Three days later, however, the paper had vanished. And a few days after that, a completely different paper by different authors appeared at exactly the same page of the same volume (NYJM Volume 23, p 1641+) where mine had once been. As it turned out, Amie Wilkinson [who was instrumental in censoring the paper at Mathematical Intelligencer] is married to Benson Farb, a member of the NYJM editorial board. Upon discovering that the journal had published my paper, Professor Farb had written a furious email to Steinberger demanding that it be deleted at once. “Rivin,” he complained, “is well-known as a person with extremist views who likes to pick fights with people via inflammatory statements.” Farb’s “father-in law…a famous statistician,” he went on, had “already poked many holes in the ridiculous paper.” My paper was “politically charged” and “pseudoscience” and “a piece of crap” and, by encouraging the NYJM to accept it, Rivin had “violat[ed] a scientific duty for purely political ends.”The author, a Vietnam War veteran and former U.S. Army Ranger, has not stepped away from the controversy, and has since published at ArXiv. (Reason's Robby Soave has also got a useful summary.) Amie Wilkinson published a statement regarding the affair that mentions the "unfounded allegations" Hill made against her that doesn't exactly refute them (many of the charges are leveled at her Facebook comments, wherein she attacked the authors and the paper). This can be easily resolved by an email trail; the charges of behind-the-scenes coercion for political ends are all too believable.
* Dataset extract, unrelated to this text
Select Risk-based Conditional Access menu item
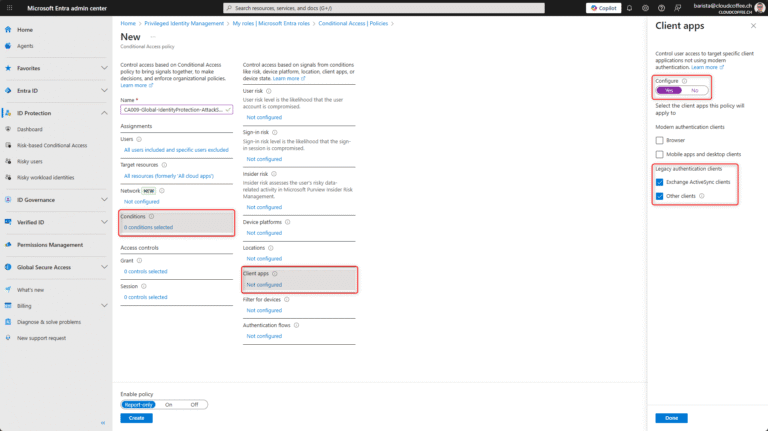The height and width of the screenshot is (431, 768). (52, 145)
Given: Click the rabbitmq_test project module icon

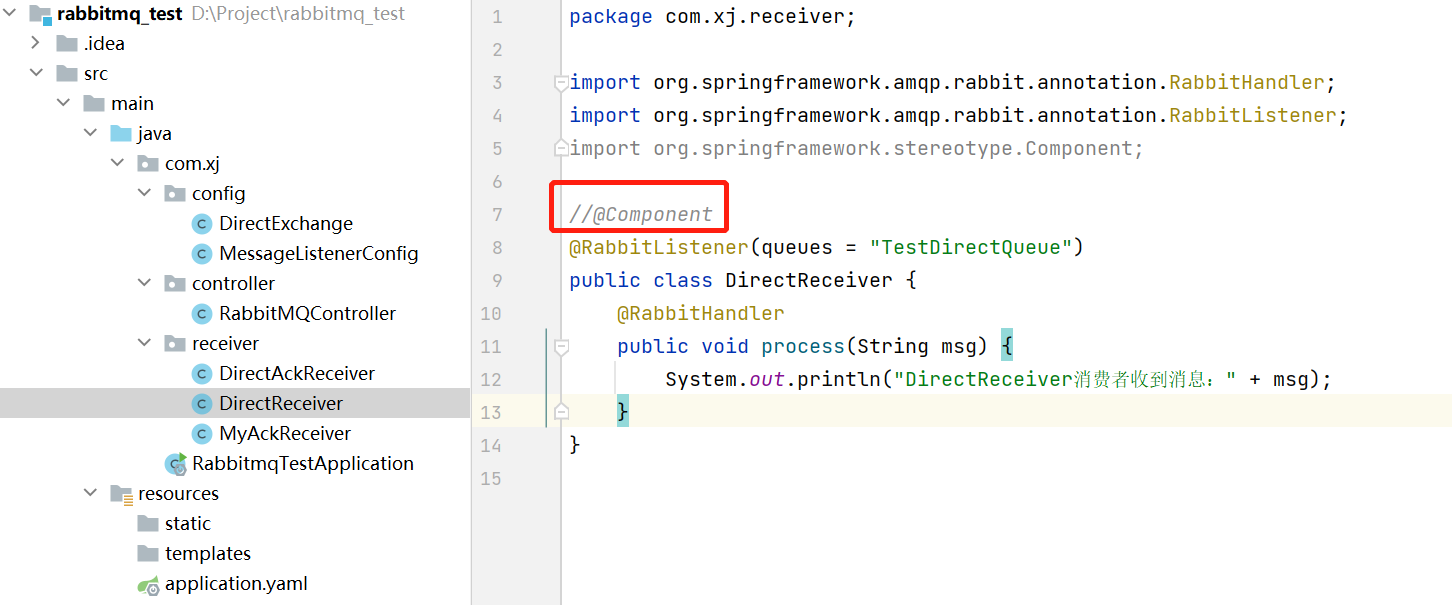Looking at the screenshot, I should [40, 14].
Update 2018-09-16: Farb has his own statement, which is just as unimpressive as Wilkinson's. Having the paper disappeared by the NYJM and replaced with some random paper is hardly normal practice. It is not an explanation, but a confession.
Update 2018-09-19: A semi-complete inventory of germane emails at Retraction Watch (headline intro here). Notably, none actually rebut Hill's claims that his paper was un-published, which is to say, they amount to a confession rather than an explanation. Andrew Gelman penned a long-form piece in which he claims that such revocations are commonplace, without any citations (supposedly had happened to him frequently). This comment from Gelman is a particular howler:
There are no saints here. Just people trying to do their jobs and making mistakes along the way. Based on everything I’ve heard about this case, it’s my impression that everyone in the story, including Hill, Tabachnikov, Wilkinson, Farb, Peterson, Pinker, and all the journal editors involved, all support free and open discussion. I don’t think that supporting free and open discussion makes anyone into a saint. All the people in this story did things that I wouldn’t have done in their place. And I’m no saint either.Hannah Arendt, pick up your white courtesy phone!
Update 2018-09-23: Added the link to the Lisa Littman story.